It was some minutes before I picked up my pint of cider and went to sit at a table. One wall of the Glastonbury pub was covered with a montage of posters from the festivals held at Pilton since the first one in 1970. The poster for the single festival that I attended in 1979 looked drab among the more recent versions.
The 1979 festival seems more memorable as an experience than for its music.
For me, it was a frst encounter with the International Times, a publication that the seller claimed was at the forefront of a revolution. Of course, it wasn’t. It was a collection of circular arguments, dissenting from which would have brought accusations of having ‘false consciousness’. None of the writers would change the world.
Journalists who would really change things needed to command a wider readership than a small group of Left wing youths at a pop festival.
One journalist to whom people listened that year was John Pilger.
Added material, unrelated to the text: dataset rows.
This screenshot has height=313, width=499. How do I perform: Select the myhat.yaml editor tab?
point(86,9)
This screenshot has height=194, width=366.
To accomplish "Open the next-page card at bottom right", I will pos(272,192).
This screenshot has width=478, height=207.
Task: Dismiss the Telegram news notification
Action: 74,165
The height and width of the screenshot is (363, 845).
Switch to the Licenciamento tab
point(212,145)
Pilger was my hero.
His documentary Year Zero: The Silent Death of Cambodia prompted me as a nineteen year old student to send a cheque for £5 in response to an advertisement from one of the aid agencies. (It was the beginning of decades of interest in development issues).
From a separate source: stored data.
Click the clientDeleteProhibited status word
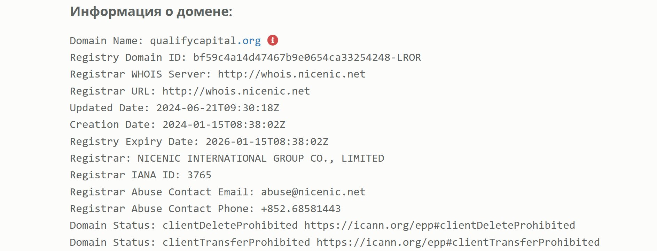The width and height of the screenshot is (657, 251). tap(230, 225)
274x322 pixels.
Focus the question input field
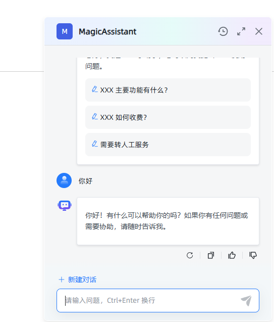pos(158,300)
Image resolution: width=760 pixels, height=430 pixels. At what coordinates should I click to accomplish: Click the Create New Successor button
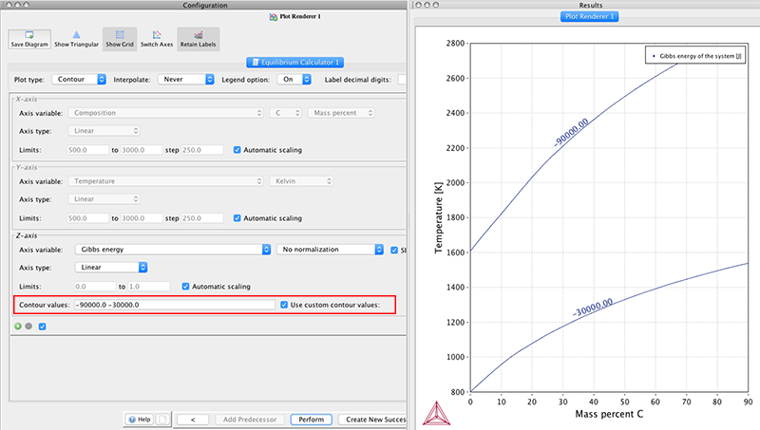(372, 420)
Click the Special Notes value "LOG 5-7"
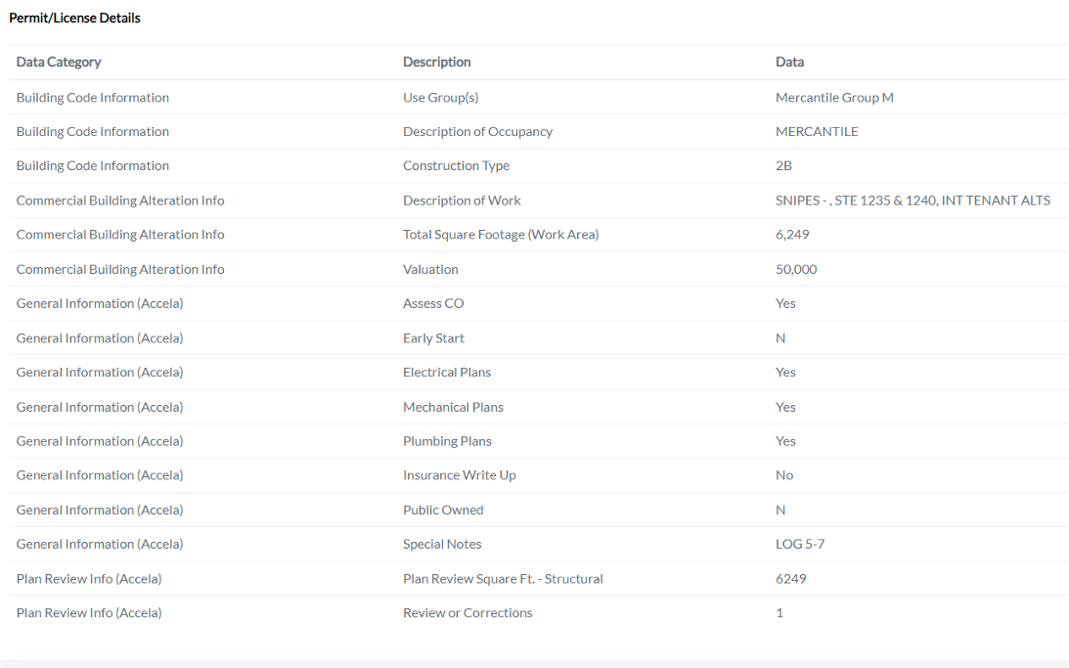This screenshot has height=668, width=1069. point(800,544)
The agency’s advertisement showed a pile of earth, a spade, and a hole in the ground; the caption underneath stated starkly,
‘One million people have already gone underground’.
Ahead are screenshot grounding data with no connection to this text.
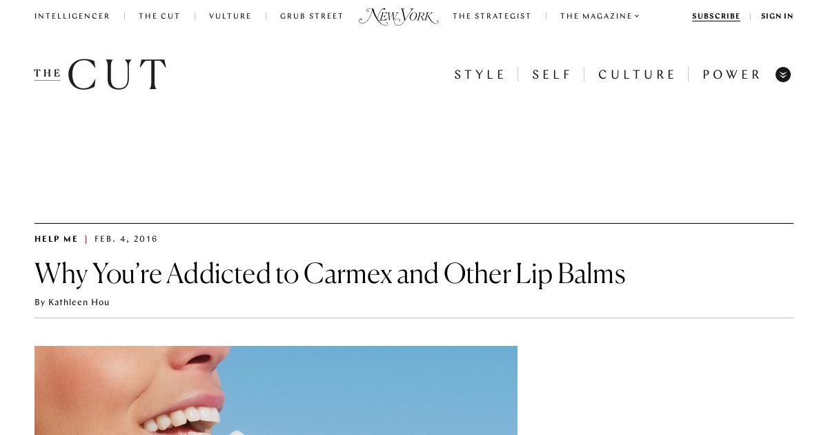Expand the circular more-sections chevron icon
The image size is (828, 435).
783,75
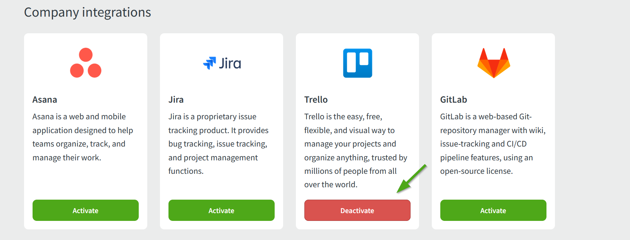Click the Trello board logo
The width and height of the screenshot is (630, 240).
click(357, 63)
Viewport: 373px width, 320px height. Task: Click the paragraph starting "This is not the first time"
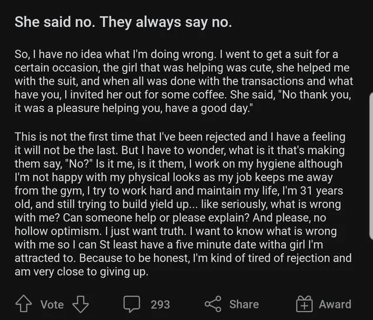click(183, 204)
John Pilger had the integrity and fearlessness that, in later life, I would come to associate with an Old Testament prophet. He told things as he saw them, uncomfortable as that might be to his readers or listeners.
In Internet days, it is hard now to imagine the difficulties of an underground press, or the work demanded of people like John Pilger to carry their stories on the mainstream media.
Given the potential of the internet, there should now be a plethora of radical analysis filling public discourse, except there is not. The multiplicity of views online has meant authentic voices are now as difficult to find,
Forty-odd years after Cambodia, what opportunity would there be for a new John Pilger? In Pilger’s day, reaching the mainstream of the media meant reaching the mainstream of the population.
In the days of fragmentary broadcasting (which is really narrowcasting) to more and more narrowly defined interest groups, what chance is there of reaching more than a small number of committed people?
In gaining countless voices, we have lost the chance of a single voice. A newspaper at Glastonbury would hardly be noticed.